What do you do? I don't know. I do know that women who do speak out, who refuse to go on avoiding, who don't dismiss this as trivial, are to be admired, and I also know--we're seeing it now-- they will be vilified, including by other women. (I just got an earful from a woman friend who averred that SHE would have --even at 14-- stood up and said no and gone and complained to her mother who would have sued or beaten the guy up or something, and that any woman who didn't do that obviously didn't truly object-- you know, the "I'm tougher than you other gals" stance that is simultaneously boastful and blind.)
But really, guys. When even good guys are revealed this way, take a moment and think of your own behavior. Don't get defensive, or even self-hating. But it's time for MEN to do the discussing and the consciousness-raising and the uncomfortable self-analysis. Why do even good men do this? Is it some combination of peer pressure and sexual desire? Is it because sometimes (not always) you just don't think of women as people? Or what? And what are your solutions? We women can go on and on and say, "No means no!" and "Don't push yourself on someone who isn't interested" and "think of your daughters!" and all that. But in the end, men have to make their own understanding of what their behavior should be, and when and why they might fall short of that. It'll be an uncomfortable discussion, but someone like Franken might be a good person to start it.
mercuryblues
(14,532 posts)I read a blog post by someone the other day and it was spot on. It basically boiled down to this point.

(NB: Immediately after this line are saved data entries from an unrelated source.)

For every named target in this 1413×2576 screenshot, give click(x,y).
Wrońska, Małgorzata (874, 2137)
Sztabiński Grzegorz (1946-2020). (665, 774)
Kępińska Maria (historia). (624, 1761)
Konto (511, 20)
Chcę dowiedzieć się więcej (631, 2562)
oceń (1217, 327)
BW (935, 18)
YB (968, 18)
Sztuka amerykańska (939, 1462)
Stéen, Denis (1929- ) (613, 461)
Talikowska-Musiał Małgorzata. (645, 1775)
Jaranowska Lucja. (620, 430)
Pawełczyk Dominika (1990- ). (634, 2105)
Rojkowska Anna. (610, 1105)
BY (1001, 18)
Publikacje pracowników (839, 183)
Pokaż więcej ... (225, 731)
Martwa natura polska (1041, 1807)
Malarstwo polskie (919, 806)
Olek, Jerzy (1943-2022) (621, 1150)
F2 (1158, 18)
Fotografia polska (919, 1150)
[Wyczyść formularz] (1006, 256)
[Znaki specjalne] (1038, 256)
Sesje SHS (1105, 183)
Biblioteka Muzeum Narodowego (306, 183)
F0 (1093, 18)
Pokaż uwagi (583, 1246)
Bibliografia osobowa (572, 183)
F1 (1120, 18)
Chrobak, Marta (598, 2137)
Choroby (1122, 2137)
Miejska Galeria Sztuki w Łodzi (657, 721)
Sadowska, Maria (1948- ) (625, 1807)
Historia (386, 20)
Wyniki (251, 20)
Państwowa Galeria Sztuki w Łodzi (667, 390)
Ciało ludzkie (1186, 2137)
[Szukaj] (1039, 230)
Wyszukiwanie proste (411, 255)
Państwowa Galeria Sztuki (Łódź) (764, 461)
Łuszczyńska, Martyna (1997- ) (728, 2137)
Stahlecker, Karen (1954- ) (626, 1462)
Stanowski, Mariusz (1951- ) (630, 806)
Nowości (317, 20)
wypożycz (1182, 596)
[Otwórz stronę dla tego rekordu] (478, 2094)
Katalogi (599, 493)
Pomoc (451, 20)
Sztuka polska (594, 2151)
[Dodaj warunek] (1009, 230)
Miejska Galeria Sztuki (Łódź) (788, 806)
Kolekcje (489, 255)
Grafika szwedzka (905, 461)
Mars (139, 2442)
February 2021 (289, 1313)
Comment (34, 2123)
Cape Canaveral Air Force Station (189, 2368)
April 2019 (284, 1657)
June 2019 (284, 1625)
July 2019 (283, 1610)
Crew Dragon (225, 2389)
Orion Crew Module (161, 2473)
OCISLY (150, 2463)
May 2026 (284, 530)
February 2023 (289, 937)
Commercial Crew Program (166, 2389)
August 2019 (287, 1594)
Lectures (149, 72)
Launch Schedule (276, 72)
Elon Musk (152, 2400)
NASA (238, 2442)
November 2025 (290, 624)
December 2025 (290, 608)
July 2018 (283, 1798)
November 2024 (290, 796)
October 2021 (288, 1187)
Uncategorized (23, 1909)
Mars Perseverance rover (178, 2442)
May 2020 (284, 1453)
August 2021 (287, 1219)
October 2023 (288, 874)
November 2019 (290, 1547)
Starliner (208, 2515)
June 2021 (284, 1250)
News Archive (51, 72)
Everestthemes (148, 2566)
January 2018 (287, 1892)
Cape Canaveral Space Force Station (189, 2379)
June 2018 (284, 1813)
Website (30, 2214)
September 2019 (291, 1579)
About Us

*Some* men are decrying the idea that they have to be careful how they interact with women, lest it be considered as sexual harassment.
Well WELCOME to OUR world. Where women wonder if they said or did something that a male co-worker construed that they were open to having their ass grabbed, propositioned, cornered in the break room, etc. We are constantly on guard to make sure we don't give off "signals" that could be misconstrued as giving off the tiniest hint that we really want it, deep inside.
Buckeye_Democrat
(14,854 posts)There are people who score high in "Social Dominance Orientation" (SDO), and I suspect that sexual harassment is another aspect of it. Men are more likely to score high in SDO than women. (Republicans are far more likely to score high compared to Democrats as well.)
I work in a lab with a gorgeous young woman, but I'd be afraid of making her uncomfortable by even mentioning her beauty as a compliment.
A couple contractors leveled a marble table in the lab yesterday, and one of them did nothing except stare at her. How damn rude! At least he didn't catcall her or something even worse, but that kind of behavior from other men annoys me too.